14.09.2023, 17:27

Kentte ve Kentlerarası Ortamda Ulaştırmanın İnsan ve Canlı Hayatı İle İlişkileri - 1

Bugün sizlere ulaştırmanın kentsel hayatla ilişkileri ve kentler arası ortamda canlı hayatı üzerine etkilerini değerlendireceğim.

Ulaştırma Sistemleri arası dengeli modal dağılım ve intermodal entegrasyon; bütün ulaştırma argümanlarından maksimum düzeyde faydayı, üst düzey hizmet parametrelerini, erişilebilirliği had safhada desteklemektedir ki; bütün bunlar doğru bir şehir planlama sürecinin sebebi ve sonucudur. Ve dolayısıyla kentsel dönüşümün doğru uygulanabilirliğinin de anahtar konularıdır. Daha öncede belirttiğimiz üzere; kentsel dönüşüm bir prosesi yani süreci ifade eder ki; buda entegrist bir bakış açısı gerektirir. Nasıl ki ulaştırma sisteminde modal entegrasyonu ön plana çıkarıyorsak aynı şekilde kentsel dönüşüm de kentte ‘eski ile yeni’ arasında bir uyum (insicam: harmoni) oluşturmayı hedefler ki bu da ancak entegrist bir yaklaşım ile söz konusu olur. Bu süreçte; mevcut yapı içerisindeki sorunlu alanların (mahallelerin) tamamıyla yıkılması yerine bütüncül bir bakış açısıyla bu mahallelerin mevcut sorunlarını kendi iç dinamiklerini harekete geçirerek ıslahı yoluna gidilmesi tercih edilmelidir. Bu da; bütüncül, katılımcı, yönetişimci bir süreci ifade eder. Hele ki İstanbul özelinde bu; daha da stratejik ve öncül bir hal alır. Mevcut organik kültürel-sosyal-ekonomik-şehirsel doku; kendi iç dinamiklerinin hareketi geçirilmesi ve dolayısıyla tabir yerindeyse ‘kendi cazibesiyle’ ve bunun iyi yönlendirilmesi-yönetilmesi ile kendi entegrasyonunu çözer ve dönüşümünü tamamlar hale getirilmelidir. Burada; rant odaklı bakışı önü tamamen alınmalı ‘hizmet odaklı’ perspektif, bütünüyle öncelenmelidir. Zira; Avrupa’da Prag, Milano, Paris vb. şehirlerin genel görünümünden okumalar yaptığımız takdirde, önümüze tarihi mahalleri (dokusu) ile modern yapıları; görsel-fiziksel-toplumsal vb. her anlamda entegre etmiş, sentetik değil ‘organik’ bir yapıya dönüştürmüş bir tecrübe ile karşılaşmaktayız. Aksi durum; İstanbul özelinde ve ülkemiz genelinde ‘ekonomik mağduriyetler, sosyal problemler, kültürel kopukluklar, sosyal adaletsizlik ve toplumsal iletişimsizlik’ gibi maliyetleri önümüze çıkartacaktır.

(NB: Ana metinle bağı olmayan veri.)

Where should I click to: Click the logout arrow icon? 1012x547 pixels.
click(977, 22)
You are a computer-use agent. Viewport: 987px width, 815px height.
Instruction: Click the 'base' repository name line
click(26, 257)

Bütün bu sürecin Batıdaki işleyişine baktığımızda; tarihsel-felsefi-teknolojik bir bütünlüğü ve sürekliliğin olduğunu görmekteyiz. Bu bağlamda; uzunca bir süredir en büyük eksiğimizin ‘sürekli ve anlamlı bir perspektifi’ oluşturamamak olduğunu görmekteyiz ki, bununda teknik-sosyal-ekonomik-kültürel vb. her anlamda olumsuz yansımalarını birer tecrübe olarak edinmekteyiz. Bundan dolayı; ‘Şehir’ ‘tarihte şehir’ ‘Selçuklu ve Osmanlıda Şehir’ ve bunun üzerinden Cumhuriyet tecrübesi ile birlikte ‘Şehir Anlayışımıza’ dair geliştirilebilecek yaklaşımlar için çaplı okumalar yapılması gerekliliği ortadadır. Her şehrin bir dili ve anlattıkları vardır. Sözgelimi bir Osmanlı Başkenti Bursa neyi anlatır? Cumhuriyet dönemi başkentimiz Ankara’nın dili nedir? Anadolu Selçuklu’ya başkentlik etmiş Konya ve Sivas hangi mantaliteyle şekillenmiştir? Üsküp; çarşı mescit hastane sokak medrese (okul) yerleşimiyle nasıl bir tasavvur ortaya koyar? Diyarbakır’ın suriçi bölgesindeki yerleşim ‘şehir hayatına dair’ neleri anlatır? Ve elbette; Bizans Çağı’ndaki ‘İstanbul’; Dünyaya neyi anlatıyordu? Osmanlı Çağı’ndaki ‘İstanbul’ Dünya’ ya neler söyledi? Bizans Çağı’ndaki Anadolu sathı şehir yapılanması nasıl bir dağılıma sahipti? Selçuklu Çağı’ndaki Anadolu Şehir Dağılımı ve Yapılanması neleri ortaya koydu?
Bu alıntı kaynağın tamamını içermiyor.